■ **What is asked**
Rewrite the material from the line with "Task: Click the chevron next to 沪深300" through the line with "Action: tap(597, 626)", replacing "chevron" with "arrow icon" and keeping everything else the same. Leave out the pictures.

======== Records for processing ========

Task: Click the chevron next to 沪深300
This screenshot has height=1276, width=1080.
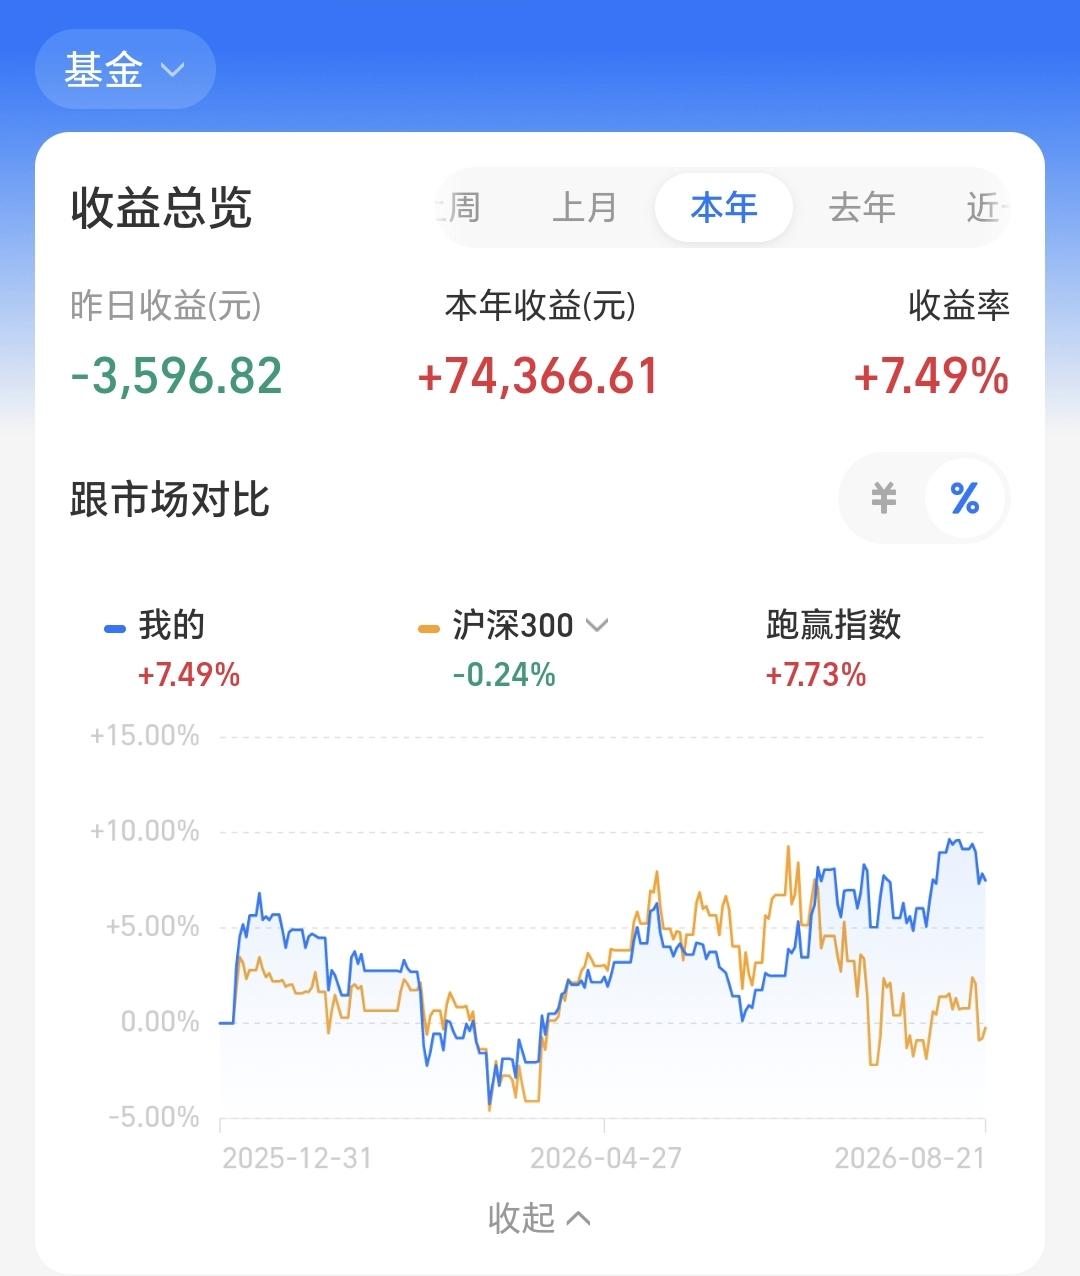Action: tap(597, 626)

========
======== Records for processing ========

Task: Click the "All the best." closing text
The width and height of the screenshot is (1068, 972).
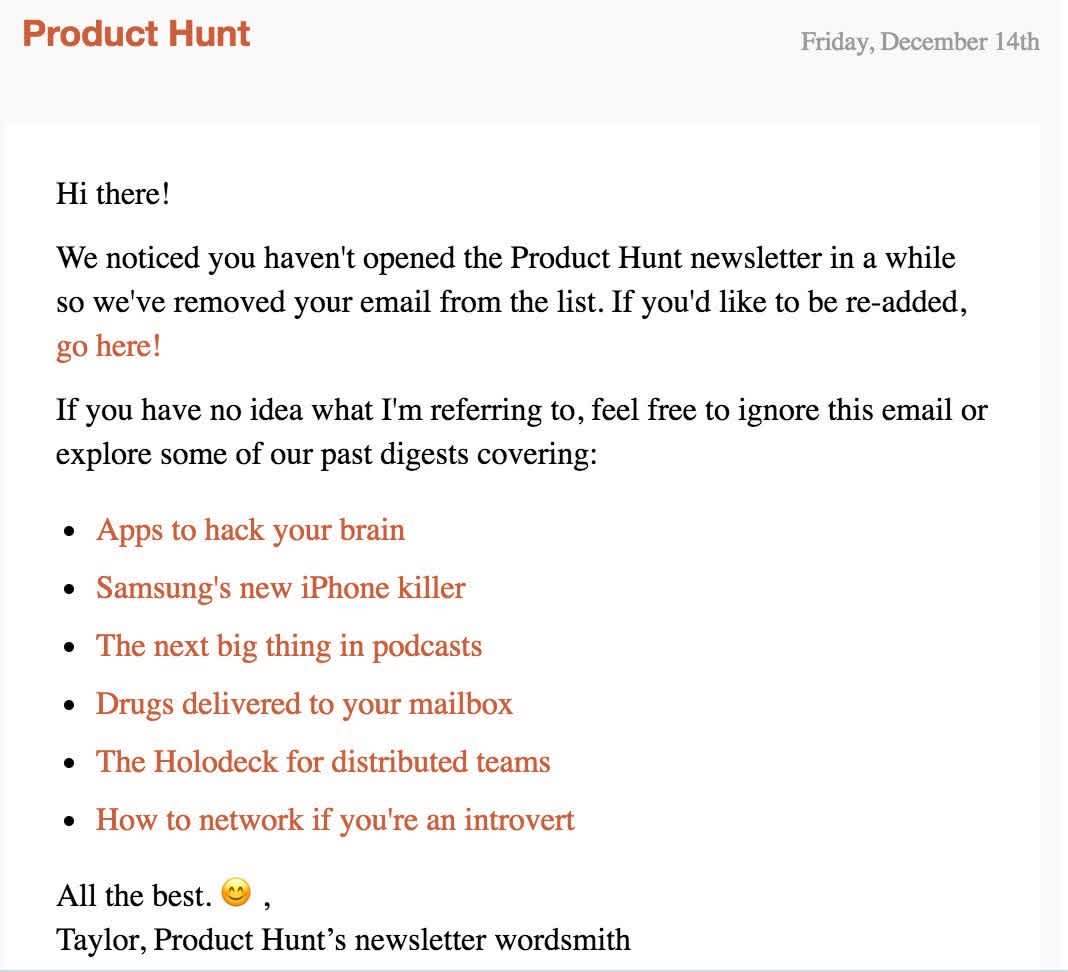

========
======== Records for processing ========

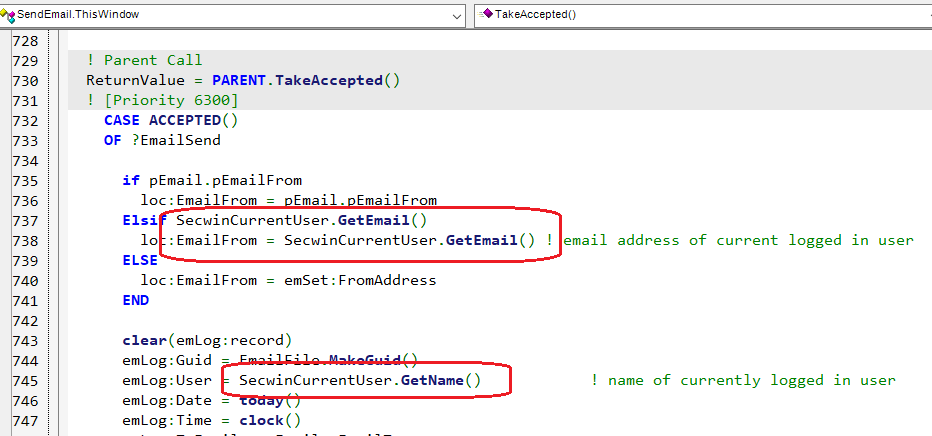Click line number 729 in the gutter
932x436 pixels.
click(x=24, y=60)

========

■ **Problem solution**
Task: Click the arrow icon next to 沪深300
This screenshot has height=1276, width=1080.
Action: tap(597, 626)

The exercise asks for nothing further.